● **練習問題**
- a) 本文の「社会を知ってから、先生になるのも良いかも?なんて気軽に考えていました。」から「見た目は華奢で、素敵な女性でしたが、気持ちは男勝りで、声も男の声でした。」までを、その語句も含めて正確に書き写しなさい。
- b) 本文によると、増井光子先生は上野動物園を定年になった後、どこの園長になりましたか。
- c) 本文のうち「じつは過去」で始まり「人生って、いろいろ面白いですね。」で終わる段落を、主な事実を残して箇条書きにまとめなさい。

═════ 本文 ═════

じつは過去、私は国立大学の獣医学科に受かったのです。
私大の教育学部も同時に受かったので、獣医になろうか、先生になろうか迷ったのですが、
当時、ペットブームなどは影も形も無く、獣医さんの仕事は、
家畜の診療と種付け、動物園など限られた仕事しか無かったのです。
迷った末、先生の道を目指しました。しかし、私の卒業時は先生の募集が少ない就職難で、
しかたなく出版社に就職しました。
社会を知ってから、先生になるのも良いかも?なんて気軽に考えていました。
しかし、出版社の仕事が面白くなって、止められなくなり、定年まで本を作っていました。
人生って、いろいろ面白いですね。
本作りの時、動物園の獣医さんを執筆者として迎え、お付き合いする機会がずいぶんありました。
増井光子先生もその一人です。当時女性は動物園には獣医として雇ってくれなかったのです。
でも麻布獣医学科卒業の増井先生は持ち前の情熱で、無給で良いから獣医として働かせて欲しいと懇願して、
動物園に入り、苦労の末、正式な動物園の獣医になったのです。
見た目は華奢で、素敵な女性でしたが、気持ちは男勝りで、声も男の声でした。
とても勉強家で、動物のことはもの凄く詳しかったです。
女性で動物園の獣医になるのも大変だったのに、動物園の園長にまでなり、
上野動物園(日本で園長の最高位)の園長にまで上り詰めました。
上野動物園を定年になった後、横浜のズーラシアの園長になりました。
乗馬が大好きで、イギリスでの乗馬の大会に参加して、その時落馬してお亡くなりになりました。
とにかく凄い女性でした。獣医さんもいろいろいますが、あれほどの人は見たことありません。
威張ることなく、謙虚でやさしく、とにかく大きな人物でした。
葬儀とは別に、お別れの会が行われ、ものすごい数の人が参加しました。
その人数を見てもすばらしい人柄が分かります。
いろいろ仕事の苦労が多かったせいか、生涯独身でした。
いまは、獣医さんもペットブームのおかげで、大受けのようです。時代もどんどん変わりますね。

═════ データセット項目 ═════

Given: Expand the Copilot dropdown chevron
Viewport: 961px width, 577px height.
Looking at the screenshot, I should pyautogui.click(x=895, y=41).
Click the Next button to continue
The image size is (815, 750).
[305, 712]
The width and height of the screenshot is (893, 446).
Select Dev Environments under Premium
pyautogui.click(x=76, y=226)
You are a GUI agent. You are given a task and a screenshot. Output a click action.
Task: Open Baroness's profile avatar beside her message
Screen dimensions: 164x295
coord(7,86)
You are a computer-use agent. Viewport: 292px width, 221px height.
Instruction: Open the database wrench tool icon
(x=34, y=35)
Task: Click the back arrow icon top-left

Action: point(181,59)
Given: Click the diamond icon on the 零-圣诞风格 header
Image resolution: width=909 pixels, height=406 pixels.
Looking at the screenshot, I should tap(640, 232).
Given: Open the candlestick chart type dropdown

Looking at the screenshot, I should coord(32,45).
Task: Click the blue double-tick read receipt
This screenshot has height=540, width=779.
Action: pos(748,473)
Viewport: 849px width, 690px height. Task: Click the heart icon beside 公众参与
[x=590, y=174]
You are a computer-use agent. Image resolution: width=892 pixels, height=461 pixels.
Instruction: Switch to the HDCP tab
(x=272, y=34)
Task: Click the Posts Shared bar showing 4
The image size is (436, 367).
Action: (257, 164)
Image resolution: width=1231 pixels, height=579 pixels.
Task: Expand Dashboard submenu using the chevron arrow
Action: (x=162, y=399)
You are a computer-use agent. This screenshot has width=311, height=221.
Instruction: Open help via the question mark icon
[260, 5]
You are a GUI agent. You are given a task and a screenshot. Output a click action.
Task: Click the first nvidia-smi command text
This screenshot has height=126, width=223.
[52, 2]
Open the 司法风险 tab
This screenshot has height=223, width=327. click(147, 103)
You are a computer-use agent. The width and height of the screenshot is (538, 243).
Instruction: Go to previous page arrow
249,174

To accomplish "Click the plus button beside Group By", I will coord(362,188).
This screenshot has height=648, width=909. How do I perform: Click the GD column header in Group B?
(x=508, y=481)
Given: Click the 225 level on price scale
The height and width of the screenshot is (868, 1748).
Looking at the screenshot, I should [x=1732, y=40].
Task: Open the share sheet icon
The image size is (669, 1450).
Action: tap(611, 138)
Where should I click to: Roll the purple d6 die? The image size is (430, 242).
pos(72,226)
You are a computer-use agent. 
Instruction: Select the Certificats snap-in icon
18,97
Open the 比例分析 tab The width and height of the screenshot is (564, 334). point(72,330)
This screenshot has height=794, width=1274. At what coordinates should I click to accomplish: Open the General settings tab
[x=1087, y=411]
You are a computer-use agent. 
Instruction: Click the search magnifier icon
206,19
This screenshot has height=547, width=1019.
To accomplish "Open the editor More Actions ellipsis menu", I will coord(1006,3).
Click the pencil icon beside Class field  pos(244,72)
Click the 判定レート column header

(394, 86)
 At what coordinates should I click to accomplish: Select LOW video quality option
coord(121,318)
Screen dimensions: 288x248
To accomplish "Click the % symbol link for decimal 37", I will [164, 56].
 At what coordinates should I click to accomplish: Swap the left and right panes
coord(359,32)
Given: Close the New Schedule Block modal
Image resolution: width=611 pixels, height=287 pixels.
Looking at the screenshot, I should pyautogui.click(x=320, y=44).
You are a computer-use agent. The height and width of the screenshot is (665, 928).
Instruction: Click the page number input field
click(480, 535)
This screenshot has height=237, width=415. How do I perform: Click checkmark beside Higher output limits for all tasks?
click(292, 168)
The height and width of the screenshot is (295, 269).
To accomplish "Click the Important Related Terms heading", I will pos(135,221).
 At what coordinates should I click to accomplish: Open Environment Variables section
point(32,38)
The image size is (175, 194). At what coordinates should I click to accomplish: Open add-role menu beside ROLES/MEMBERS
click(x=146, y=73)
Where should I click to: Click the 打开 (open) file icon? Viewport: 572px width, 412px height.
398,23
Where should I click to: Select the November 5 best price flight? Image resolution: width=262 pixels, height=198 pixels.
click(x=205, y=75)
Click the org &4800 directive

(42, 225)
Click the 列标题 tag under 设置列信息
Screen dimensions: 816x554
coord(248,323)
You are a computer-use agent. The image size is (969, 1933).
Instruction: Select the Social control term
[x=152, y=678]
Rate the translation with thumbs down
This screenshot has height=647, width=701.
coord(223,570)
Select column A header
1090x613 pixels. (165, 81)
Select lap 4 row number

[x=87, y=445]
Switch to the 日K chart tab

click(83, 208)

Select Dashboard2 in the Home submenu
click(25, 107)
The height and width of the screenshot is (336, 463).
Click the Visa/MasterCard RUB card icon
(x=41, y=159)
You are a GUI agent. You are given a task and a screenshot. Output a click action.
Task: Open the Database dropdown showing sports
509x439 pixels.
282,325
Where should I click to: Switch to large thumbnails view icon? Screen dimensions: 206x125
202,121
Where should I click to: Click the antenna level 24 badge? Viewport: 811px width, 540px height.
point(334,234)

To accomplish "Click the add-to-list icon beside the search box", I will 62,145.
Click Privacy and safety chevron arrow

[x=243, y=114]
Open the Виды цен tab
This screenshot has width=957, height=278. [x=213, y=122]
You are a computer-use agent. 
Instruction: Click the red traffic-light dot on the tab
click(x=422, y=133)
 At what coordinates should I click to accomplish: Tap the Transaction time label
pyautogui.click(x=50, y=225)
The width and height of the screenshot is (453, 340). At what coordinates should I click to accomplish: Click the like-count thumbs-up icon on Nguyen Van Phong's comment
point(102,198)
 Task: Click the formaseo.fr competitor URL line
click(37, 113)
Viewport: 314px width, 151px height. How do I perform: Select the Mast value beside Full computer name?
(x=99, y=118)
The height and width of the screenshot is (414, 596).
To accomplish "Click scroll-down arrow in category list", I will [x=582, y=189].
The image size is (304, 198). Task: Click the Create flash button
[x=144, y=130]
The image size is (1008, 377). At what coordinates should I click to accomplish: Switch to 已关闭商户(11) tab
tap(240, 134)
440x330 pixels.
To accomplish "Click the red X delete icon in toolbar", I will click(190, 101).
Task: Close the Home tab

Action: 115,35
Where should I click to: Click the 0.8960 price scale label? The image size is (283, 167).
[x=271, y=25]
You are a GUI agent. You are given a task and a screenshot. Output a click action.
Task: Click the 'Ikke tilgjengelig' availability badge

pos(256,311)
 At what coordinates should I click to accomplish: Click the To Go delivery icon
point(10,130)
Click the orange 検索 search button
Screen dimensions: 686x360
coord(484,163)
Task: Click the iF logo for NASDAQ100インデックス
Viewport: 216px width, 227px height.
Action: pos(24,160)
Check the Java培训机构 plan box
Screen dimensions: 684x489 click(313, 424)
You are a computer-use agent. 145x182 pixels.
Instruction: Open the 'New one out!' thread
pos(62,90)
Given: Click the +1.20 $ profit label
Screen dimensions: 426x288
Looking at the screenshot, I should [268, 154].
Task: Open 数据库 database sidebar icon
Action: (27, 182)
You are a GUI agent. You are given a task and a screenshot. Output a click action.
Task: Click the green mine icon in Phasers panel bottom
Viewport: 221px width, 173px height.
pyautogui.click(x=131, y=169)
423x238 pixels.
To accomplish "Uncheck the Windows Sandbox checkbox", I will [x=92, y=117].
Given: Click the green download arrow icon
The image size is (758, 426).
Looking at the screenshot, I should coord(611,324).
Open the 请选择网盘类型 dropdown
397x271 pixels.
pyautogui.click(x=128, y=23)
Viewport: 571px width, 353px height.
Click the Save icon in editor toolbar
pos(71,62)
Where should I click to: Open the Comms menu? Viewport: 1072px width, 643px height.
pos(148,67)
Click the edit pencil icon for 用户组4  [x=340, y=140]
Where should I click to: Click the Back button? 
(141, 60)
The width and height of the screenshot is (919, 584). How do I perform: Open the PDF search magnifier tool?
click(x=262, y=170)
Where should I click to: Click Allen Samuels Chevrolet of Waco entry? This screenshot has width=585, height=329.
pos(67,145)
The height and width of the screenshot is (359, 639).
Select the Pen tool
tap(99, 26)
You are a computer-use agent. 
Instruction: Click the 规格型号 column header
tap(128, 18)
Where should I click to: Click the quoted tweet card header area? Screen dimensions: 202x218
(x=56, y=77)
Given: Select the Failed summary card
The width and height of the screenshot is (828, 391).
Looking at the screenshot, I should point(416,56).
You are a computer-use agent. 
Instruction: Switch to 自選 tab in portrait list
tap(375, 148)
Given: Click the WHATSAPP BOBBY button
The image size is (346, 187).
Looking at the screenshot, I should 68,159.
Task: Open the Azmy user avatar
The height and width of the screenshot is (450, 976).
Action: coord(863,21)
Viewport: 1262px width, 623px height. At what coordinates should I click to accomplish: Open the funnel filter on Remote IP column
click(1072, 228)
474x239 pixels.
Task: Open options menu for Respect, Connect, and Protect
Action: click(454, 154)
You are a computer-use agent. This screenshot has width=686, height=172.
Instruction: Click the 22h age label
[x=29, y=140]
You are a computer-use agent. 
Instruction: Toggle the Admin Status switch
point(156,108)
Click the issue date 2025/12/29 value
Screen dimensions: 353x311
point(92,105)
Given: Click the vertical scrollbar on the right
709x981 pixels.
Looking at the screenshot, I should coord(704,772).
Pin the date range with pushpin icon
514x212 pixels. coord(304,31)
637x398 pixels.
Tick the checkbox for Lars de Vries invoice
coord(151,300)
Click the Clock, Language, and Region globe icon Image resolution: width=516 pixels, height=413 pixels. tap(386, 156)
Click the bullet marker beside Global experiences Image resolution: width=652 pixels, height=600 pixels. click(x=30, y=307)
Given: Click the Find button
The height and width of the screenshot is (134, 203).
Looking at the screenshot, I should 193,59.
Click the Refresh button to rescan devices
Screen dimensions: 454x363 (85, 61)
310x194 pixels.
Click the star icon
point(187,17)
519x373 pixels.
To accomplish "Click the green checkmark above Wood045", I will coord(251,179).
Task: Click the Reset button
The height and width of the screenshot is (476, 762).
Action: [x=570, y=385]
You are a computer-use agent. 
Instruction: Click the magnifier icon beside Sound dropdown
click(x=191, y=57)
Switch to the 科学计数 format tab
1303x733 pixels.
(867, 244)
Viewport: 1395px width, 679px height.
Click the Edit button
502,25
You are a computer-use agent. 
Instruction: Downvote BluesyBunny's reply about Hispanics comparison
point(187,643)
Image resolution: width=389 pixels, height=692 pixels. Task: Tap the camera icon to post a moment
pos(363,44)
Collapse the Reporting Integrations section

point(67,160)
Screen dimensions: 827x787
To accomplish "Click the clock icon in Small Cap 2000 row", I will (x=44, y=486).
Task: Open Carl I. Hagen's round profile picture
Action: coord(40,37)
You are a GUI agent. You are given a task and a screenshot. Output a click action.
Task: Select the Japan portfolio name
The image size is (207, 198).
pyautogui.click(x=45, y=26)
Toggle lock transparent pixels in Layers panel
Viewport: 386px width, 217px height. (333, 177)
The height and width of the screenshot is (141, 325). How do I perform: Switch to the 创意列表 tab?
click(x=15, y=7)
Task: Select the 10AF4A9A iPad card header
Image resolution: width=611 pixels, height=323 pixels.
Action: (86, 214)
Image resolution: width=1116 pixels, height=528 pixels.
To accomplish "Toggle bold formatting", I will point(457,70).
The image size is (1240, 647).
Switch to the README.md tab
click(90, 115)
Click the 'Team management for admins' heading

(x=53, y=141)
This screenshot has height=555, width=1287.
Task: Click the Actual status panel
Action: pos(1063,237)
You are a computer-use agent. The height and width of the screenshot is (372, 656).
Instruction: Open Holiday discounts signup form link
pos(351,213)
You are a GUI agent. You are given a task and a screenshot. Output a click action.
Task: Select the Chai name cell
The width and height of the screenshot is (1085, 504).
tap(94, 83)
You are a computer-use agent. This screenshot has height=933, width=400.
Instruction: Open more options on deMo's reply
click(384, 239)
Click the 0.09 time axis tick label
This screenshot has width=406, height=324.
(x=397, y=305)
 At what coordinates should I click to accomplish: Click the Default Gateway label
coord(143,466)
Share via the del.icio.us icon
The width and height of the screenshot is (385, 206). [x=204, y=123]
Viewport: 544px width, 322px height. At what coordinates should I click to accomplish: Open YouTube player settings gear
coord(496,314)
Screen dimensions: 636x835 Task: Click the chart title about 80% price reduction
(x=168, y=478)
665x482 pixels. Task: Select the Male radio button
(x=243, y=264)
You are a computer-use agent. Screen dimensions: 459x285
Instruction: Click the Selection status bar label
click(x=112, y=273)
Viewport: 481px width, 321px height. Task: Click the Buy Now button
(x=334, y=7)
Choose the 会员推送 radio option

═════

● **解答一覧**
- a)
社会を知ってから、先生になるのも良いかも?なんて気軽に考えていました。
しかし、出版社の仕事が面白くなって、止められなくなり、定年まで本を作っていました。
人生って、いろいろ面白いですね。
本作りの時、動物園の獣医さんを執筆者として迎え、お付き合いする機会がずいぶんありました。
増井光子先生もその一人です。当時女性は動物園には獣医として雇ってくれなかったのです。
でも麻布獣医学科卒業の増井先生は持ち前の情熱で、無給で良いから獣医として働かせて欲しいと懇願して、
動物園に入り、苦労の末、正式な動物園の獣医になったのです。
見た目は華奢で、素敵な女性でしたが、気持ちは男勝りで、声も男の声でした。

- b) 横浜のズーラシアの園長になりました。

- c)
・国立大学の獣医学科と私大の教育学部に同時に合格した。
・当時はペットブームがなく、獣医の仕事は家畜の診療と種付け、動物園などに限られていたため、先生の道を選んだ。
・卒業時は先生の募集が少ない就職難で、出版社に就職した。
・出版社の仕事が面白くなり、定年まで本を作っていた。